#### What is expected:
Could you retype the records word for word but without any pictures?
[Records for processing — start]
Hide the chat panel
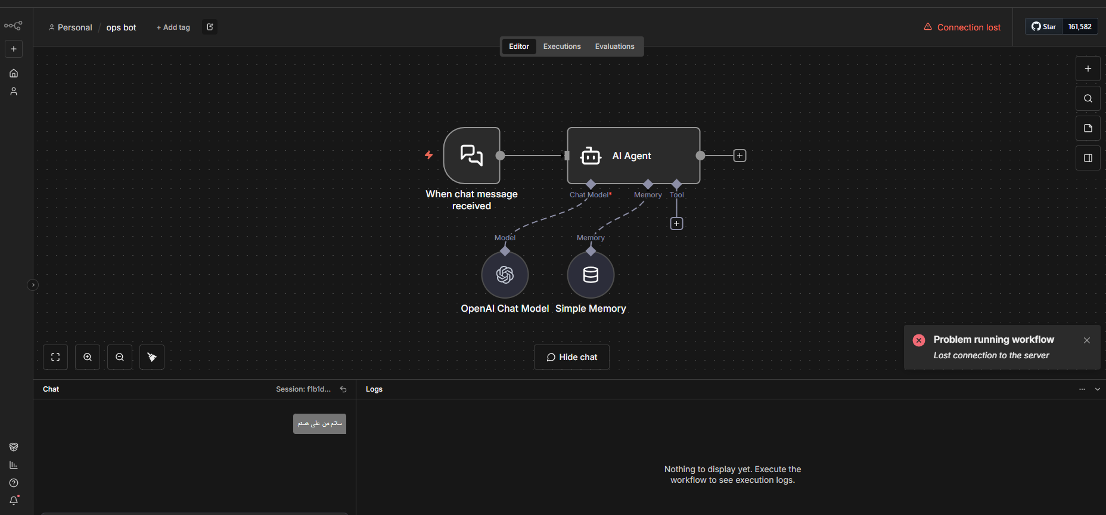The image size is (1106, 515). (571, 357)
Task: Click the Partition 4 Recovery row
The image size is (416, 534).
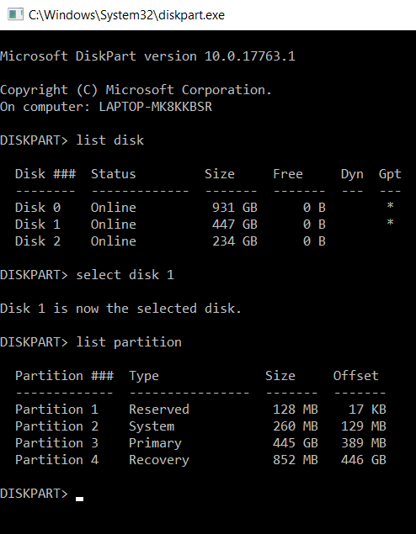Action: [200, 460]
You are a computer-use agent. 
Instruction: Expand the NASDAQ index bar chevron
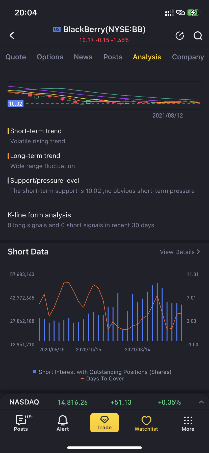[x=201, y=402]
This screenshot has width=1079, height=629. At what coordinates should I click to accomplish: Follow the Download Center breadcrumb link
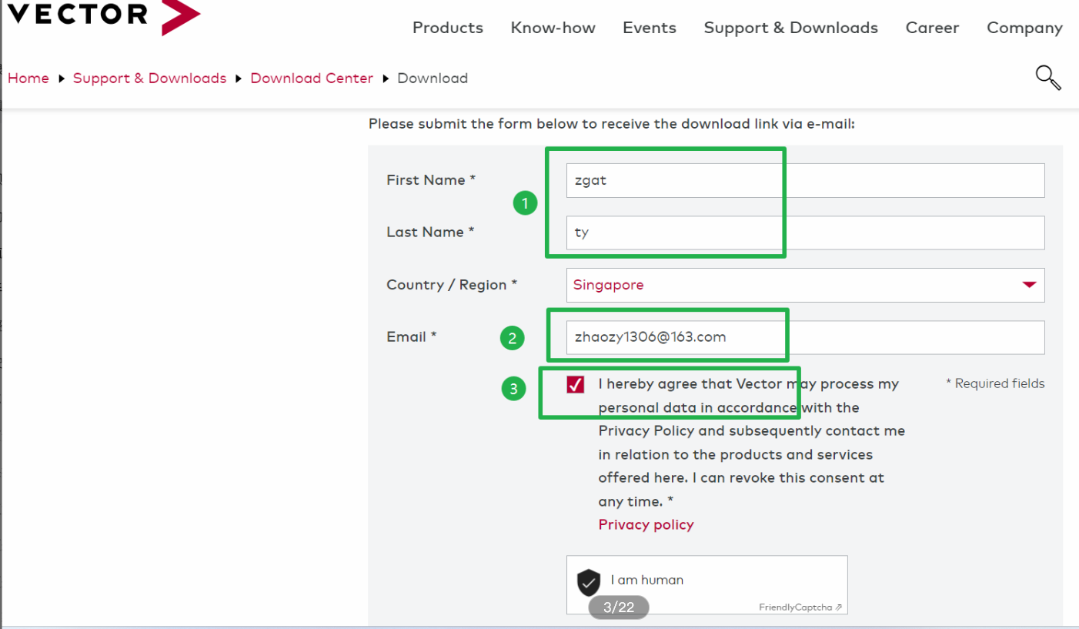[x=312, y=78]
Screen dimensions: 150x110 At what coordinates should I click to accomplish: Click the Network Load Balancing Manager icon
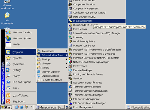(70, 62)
[Records for processing — finish]
#### Task output:
Hide the chat panel
The image size is (1106, 515). (571, 357)
Task: Click the Partition 4 Recovery row
The image size is (416, 534).
Action: [200, 460]
You are a computer-use agent. 
Instruction: Expand the NASDAQ index bar chevron
[x=201, y=402]
This screenshot has width=1079, height=629. At what coordinates should I click to accomplish: Follow the Download Center breadcrumb link
[x=312, y=78]
Screen dimensions: 150x110 At what coordinates should I click to accomplish: Click the Network Load Balancing Manager icon
(70, 62)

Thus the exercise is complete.